Key outcomes include:

  • Articles reframing AI fairness in the context of social justice, including a framing as equal concession, and a critical review categorizing issues with current approaches to formulating Fair AI.
  • Articles describing crowdsourced perceptions of fairness, and the variation in fairness perceptions between individuals and the impact of intersectionality on these perceptions.  This has further been investigated with a deeper dive into expert perceptions of fairness in a healthcare context.
  • User study of how explanations of data label use for machine learning impact human annotators in the context of different interfaces and instructions for annotation, providing a means to avoid unfair and spurious correlations.
  • Developed the Retrograde extension for Jupyter Notebooks; a tool that automatically identifies protected classes, and proxy variables for those protected classes, and reports results independently for demographics subgroups to highlight potential disparities to analyst/developers using scikit-learn.
  • Machine learning tends to favor majority groups; we developed a method to generate synthetic data to enhance outcomes by reducing underrepresentation.
  • We showed that even with equally represented groups and equalized outcomes, machine learning can in some situations be expected to produce biased outcomes; this represents an AI-induced systemic bias.
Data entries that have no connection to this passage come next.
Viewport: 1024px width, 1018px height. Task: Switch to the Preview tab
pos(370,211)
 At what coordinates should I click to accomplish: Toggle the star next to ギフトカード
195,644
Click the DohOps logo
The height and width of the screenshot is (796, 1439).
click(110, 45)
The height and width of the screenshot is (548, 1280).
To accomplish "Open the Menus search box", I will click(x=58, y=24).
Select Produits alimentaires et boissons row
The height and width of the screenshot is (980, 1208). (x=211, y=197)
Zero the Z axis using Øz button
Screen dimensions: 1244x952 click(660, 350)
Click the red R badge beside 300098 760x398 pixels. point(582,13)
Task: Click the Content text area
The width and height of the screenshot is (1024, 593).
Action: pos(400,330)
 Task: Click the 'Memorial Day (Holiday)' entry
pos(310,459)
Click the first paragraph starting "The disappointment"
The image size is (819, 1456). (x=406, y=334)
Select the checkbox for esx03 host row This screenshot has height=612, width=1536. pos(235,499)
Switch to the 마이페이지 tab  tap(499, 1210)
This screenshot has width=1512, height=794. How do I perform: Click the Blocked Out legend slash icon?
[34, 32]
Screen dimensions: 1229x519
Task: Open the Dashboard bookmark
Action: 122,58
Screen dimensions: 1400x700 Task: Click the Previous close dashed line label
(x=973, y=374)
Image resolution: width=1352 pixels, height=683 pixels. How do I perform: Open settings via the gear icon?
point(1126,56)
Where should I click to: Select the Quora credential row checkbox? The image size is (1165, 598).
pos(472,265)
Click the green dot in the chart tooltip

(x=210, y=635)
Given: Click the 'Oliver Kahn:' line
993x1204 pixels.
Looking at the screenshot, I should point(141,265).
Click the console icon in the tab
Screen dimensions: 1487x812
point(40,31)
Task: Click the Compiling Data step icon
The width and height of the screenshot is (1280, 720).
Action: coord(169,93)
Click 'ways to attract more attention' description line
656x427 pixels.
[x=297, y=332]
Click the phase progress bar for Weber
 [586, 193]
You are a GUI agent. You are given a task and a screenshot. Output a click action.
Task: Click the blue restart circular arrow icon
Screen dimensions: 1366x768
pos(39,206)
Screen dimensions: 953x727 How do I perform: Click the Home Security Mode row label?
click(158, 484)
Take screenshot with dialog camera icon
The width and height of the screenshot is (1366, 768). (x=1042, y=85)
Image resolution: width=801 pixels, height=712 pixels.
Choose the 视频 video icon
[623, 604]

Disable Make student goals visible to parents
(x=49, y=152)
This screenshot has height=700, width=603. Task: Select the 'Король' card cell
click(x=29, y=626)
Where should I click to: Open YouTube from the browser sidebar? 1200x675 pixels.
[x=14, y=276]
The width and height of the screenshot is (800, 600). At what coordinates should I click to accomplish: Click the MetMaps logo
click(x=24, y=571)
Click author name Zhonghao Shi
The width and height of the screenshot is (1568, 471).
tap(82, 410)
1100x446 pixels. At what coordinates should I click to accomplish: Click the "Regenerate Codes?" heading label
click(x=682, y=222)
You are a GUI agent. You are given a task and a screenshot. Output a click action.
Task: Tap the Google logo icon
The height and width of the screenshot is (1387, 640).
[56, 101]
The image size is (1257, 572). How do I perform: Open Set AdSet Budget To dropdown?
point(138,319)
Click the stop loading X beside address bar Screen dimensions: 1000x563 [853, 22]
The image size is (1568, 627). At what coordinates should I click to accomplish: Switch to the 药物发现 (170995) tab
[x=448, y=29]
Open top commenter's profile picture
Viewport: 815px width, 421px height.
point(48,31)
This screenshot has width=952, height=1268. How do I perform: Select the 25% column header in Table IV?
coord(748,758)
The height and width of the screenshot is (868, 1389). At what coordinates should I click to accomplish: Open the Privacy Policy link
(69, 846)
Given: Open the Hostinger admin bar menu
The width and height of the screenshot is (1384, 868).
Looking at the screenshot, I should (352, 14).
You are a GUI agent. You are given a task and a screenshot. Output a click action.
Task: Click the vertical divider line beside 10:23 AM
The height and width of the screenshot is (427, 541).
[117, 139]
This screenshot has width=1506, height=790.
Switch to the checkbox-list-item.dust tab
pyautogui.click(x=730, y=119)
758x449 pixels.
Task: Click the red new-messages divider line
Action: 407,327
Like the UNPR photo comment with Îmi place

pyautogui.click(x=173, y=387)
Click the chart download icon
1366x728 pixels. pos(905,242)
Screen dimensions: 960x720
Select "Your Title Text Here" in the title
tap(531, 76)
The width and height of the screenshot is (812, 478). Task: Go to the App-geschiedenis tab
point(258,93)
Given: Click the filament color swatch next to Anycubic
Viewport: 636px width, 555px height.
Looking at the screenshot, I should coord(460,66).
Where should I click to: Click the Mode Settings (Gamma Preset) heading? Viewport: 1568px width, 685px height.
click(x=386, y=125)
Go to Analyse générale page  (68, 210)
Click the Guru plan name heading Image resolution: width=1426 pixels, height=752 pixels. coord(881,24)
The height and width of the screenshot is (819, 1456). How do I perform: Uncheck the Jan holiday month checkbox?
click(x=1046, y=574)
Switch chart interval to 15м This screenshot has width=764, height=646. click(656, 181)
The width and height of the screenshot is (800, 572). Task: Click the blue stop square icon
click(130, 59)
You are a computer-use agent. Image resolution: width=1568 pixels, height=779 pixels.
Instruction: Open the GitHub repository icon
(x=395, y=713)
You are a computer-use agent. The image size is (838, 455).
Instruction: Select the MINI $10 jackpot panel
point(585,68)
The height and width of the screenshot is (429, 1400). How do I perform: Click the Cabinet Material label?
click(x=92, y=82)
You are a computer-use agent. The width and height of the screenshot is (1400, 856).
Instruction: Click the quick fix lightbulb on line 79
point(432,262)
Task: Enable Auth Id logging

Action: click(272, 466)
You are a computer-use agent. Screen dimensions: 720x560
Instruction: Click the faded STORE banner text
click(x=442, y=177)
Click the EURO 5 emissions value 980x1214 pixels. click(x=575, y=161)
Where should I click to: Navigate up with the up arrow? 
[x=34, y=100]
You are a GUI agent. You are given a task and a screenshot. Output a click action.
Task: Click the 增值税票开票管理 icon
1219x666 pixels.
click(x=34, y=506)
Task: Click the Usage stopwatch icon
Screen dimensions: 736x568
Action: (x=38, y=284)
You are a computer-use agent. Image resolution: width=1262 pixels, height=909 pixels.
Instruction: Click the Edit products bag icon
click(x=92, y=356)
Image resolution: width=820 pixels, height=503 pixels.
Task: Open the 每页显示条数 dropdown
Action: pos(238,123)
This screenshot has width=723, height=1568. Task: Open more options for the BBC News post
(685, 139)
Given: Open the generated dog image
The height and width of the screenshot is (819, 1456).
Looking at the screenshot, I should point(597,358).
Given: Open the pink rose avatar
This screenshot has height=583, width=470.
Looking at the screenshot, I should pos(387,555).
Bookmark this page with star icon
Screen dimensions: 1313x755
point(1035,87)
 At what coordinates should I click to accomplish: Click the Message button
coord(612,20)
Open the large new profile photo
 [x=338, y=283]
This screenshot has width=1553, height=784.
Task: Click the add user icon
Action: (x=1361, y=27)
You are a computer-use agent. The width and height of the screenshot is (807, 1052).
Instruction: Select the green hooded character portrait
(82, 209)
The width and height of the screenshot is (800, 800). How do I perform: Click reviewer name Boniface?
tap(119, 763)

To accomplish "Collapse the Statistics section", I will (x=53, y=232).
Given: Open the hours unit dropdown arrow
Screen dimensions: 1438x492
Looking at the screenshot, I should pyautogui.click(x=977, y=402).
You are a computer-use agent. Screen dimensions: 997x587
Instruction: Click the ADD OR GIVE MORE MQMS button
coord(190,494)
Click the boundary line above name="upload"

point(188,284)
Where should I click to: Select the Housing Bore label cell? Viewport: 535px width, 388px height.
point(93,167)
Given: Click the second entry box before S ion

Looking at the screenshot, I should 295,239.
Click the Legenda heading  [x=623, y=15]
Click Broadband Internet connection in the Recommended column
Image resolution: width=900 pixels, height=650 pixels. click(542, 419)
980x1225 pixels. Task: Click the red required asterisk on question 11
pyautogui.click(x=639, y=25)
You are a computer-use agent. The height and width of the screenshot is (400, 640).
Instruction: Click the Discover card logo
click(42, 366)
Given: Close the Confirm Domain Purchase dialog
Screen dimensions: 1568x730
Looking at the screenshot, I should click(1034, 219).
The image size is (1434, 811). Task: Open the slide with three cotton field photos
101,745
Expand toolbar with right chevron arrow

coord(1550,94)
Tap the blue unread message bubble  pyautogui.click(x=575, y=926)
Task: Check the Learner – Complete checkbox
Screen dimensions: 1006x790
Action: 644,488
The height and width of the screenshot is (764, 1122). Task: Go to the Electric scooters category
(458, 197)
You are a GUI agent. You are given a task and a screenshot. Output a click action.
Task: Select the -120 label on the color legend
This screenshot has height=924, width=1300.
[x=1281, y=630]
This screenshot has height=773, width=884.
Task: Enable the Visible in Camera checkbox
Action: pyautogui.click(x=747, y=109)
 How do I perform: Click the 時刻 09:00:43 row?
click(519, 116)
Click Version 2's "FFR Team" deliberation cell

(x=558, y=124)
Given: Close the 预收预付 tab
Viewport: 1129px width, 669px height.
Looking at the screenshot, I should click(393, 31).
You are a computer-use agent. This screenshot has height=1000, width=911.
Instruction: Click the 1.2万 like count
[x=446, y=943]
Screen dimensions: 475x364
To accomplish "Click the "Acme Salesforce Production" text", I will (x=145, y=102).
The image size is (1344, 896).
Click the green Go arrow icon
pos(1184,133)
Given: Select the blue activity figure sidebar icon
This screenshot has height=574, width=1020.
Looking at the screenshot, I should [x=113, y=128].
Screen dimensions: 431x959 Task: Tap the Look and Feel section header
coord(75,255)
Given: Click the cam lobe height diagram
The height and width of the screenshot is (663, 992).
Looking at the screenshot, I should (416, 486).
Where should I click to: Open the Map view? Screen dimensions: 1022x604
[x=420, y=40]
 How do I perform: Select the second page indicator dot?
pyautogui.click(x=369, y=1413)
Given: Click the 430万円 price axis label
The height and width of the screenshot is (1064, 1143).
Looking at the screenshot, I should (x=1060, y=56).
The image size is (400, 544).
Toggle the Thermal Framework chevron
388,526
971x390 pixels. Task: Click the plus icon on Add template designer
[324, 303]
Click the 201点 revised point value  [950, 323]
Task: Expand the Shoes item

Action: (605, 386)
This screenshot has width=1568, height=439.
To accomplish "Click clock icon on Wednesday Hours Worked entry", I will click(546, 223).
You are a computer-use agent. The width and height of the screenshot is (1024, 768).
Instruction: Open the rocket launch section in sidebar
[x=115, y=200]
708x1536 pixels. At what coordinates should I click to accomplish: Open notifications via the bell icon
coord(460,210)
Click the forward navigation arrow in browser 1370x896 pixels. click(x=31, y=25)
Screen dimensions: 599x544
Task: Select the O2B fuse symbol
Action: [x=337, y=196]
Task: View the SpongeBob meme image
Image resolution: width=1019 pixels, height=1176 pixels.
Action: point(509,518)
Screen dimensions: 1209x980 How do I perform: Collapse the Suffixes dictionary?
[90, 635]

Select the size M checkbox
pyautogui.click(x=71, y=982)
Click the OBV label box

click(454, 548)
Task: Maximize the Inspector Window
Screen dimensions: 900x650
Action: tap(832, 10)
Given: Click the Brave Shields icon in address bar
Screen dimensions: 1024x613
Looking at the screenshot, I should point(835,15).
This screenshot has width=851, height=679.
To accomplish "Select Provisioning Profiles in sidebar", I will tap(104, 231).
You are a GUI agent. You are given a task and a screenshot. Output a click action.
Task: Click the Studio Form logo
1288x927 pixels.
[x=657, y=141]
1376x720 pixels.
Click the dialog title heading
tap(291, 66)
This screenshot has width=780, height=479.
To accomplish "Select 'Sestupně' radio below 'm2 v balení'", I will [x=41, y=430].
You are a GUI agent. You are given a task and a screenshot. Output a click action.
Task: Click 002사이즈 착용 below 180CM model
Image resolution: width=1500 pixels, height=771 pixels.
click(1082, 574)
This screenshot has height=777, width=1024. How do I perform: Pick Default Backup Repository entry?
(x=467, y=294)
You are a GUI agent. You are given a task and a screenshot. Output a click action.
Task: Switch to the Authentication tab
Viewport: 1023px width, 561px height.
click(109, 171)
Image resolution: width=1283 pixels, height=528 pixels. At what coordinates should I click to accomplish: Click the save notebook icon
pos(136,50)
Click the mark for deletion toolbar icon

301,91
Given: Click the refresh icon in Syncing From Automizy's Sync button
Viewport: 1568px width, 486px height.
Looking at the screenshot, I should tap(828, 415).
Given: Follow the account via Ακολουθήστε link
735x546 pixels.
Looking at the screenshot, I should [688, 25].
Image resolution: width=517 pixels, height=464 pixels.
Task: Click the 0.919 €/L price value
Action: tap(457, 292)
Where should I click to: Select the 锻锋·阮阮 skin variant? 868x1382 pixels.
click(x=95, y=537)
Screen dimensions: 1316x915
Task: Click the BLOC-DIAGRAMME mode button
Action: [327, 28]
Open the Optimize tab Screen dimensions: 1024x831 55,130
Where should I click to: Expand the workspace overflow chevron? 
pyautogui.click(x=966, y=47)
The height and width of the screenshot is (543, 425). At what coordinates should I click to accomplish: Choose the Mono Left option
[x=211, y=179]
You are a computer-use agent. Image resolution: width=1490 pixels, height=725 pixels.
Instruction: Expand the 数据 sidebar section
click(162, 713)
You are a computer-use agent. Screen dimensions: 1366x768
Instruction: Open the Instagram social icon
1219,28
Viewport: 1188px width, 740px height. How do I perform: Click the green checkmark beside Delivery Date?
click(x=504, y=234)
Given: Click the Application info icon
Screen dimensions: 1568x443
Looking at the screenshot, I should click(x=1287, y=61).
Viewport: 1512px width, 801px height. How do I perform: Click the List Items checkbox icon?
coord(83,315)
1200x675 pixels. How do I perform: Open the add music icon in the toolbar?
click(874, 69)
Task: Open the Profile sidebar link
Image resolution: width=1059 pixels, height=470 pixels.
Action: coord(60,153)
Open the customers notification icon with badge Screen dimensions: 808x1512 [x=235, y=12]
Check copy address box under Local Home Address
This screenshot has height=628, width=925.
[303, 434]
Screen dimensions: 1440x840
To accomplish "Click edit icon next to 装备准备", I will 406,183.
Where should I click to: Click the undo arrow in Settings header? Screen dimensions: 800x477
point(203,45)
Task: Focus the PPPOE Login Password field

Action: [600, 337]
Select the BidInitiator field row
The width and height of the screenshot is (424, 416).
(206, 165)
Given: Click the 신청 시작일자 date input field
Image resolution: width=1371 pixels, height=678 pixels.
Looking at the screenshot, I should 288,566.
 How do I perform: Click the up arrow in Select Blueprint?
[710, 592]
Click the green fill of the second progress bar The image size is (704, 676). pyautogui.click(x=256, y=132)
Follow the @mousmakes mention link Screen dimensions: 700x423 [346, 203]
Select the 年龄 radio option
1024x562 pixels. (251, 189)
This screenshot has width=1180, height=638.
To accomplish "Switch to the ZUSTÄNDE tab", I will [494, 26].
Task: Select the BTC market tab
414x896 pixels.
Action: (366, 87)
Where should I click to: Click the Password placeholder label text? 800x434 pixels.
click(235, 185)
The project has also had a strong influence in education.  Numerous undergraduate and graduate students have been directly involved in the research.  In addition, the project has had a long-term educational impact through inclusion of an ethics component in a new Bachelor's in AI at Purdue, and a new engineering and computing ethics course at the University of Chicago.

While this has been a short project (one year of work, performed over two due to the pandemic), it has resulted in significant new insights into why AI unfairness is a problem, how to understand that problem, and means to develop (or in some cases, not deploy) AI so as to enhance social justice.